Real-Time Inventory Allocation for Dropshipping Operations
Dropshipping model required real-time inventory visibility across 15 supplier systems with inconsistent update frequencies
Context
E-commerce store dropshipping 8,000 SKUs from 15 different suppliers. Each supplier maintained separate inventory system with different API formats, update schedules, and stock availability rules. Store website showed inventory based on last-known supplier data, but actual availability changed throughout day. Result: 30% of orders placed when website showed 'in stock' but supplier was actually out of stock. Suppliers had different fulfillment timelines (1-3 days, 5-7 days, 10-14 days) that weren't reflected in inventory display. Customers received order cancellation notices 1-2 days after purchase, creating poor experience.
The Real Problem
Supplier APIs had different capabilities: some provided real-time inventory, others updated once daily, some had no API (required manual email checks). Inventory data formats inconsistent: some suppliers provided available quantity, others provided 'in stock' boolean, some included reserved inventory, others didn't. Supplier inventory systems had downtime and API rate limits—aggressive polling caused API bans. Website inventory display couldn't account for supplier fulfillment timelines—showed 'in stock' for items with 10-day fulfillment time.

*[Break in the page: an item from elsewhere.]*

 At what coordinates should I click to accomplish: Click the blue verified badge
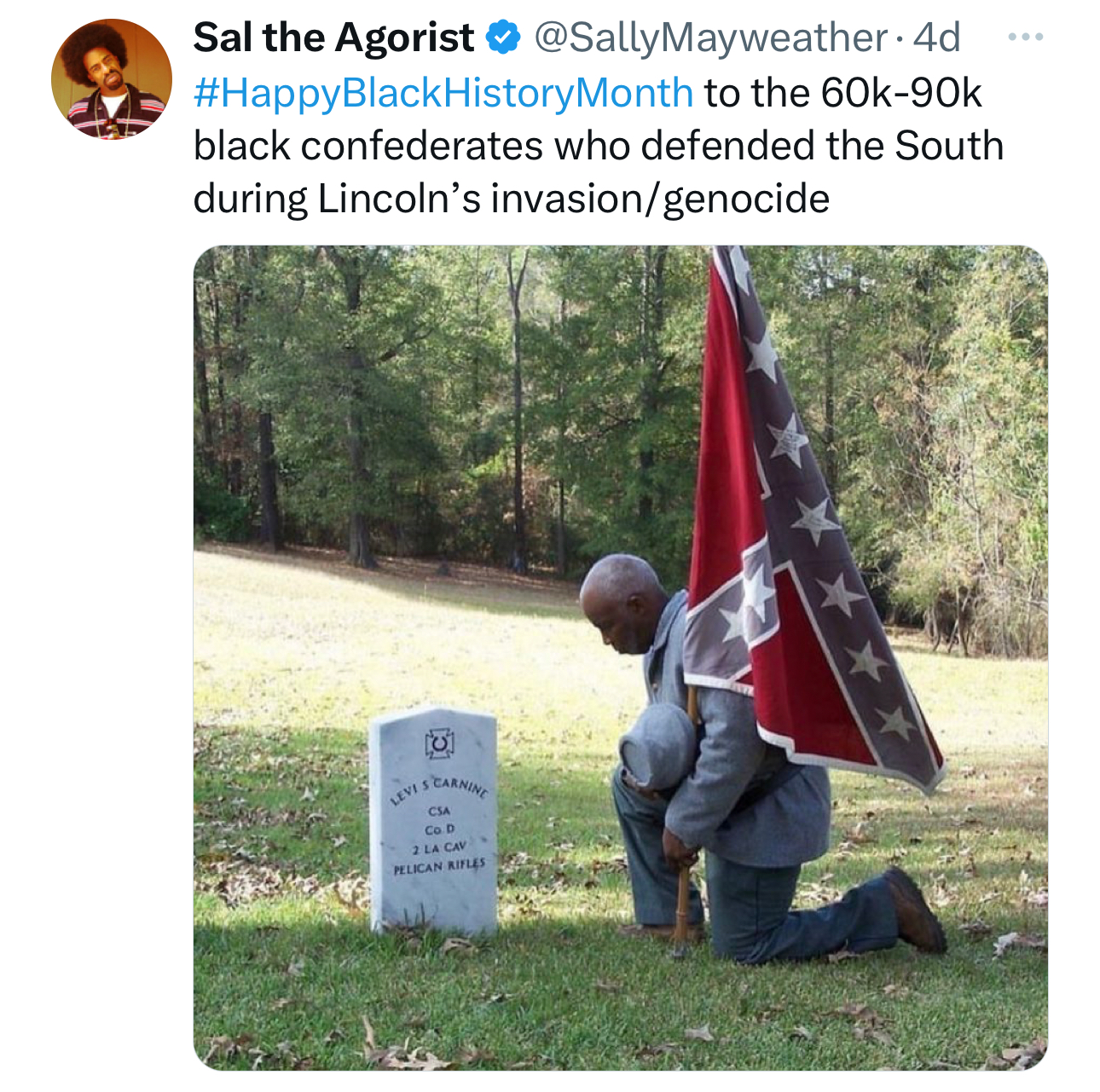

Off-the-shelf inventory platforms assumed single source or simple multi-source models, not complex dropshipping with 15 suppliers. No way to prioritize suppliers—if multiple suppliers carried same SKU, system didn't know which to use. Customer expectation: website should show accurate stock and realistic shipping estimates, but supplier data didn't support this. Budget constraint: couldn't afford enterprise multi-source inventory platform. Operational constraint: suppliers unwilling to change their systems or provide better API access.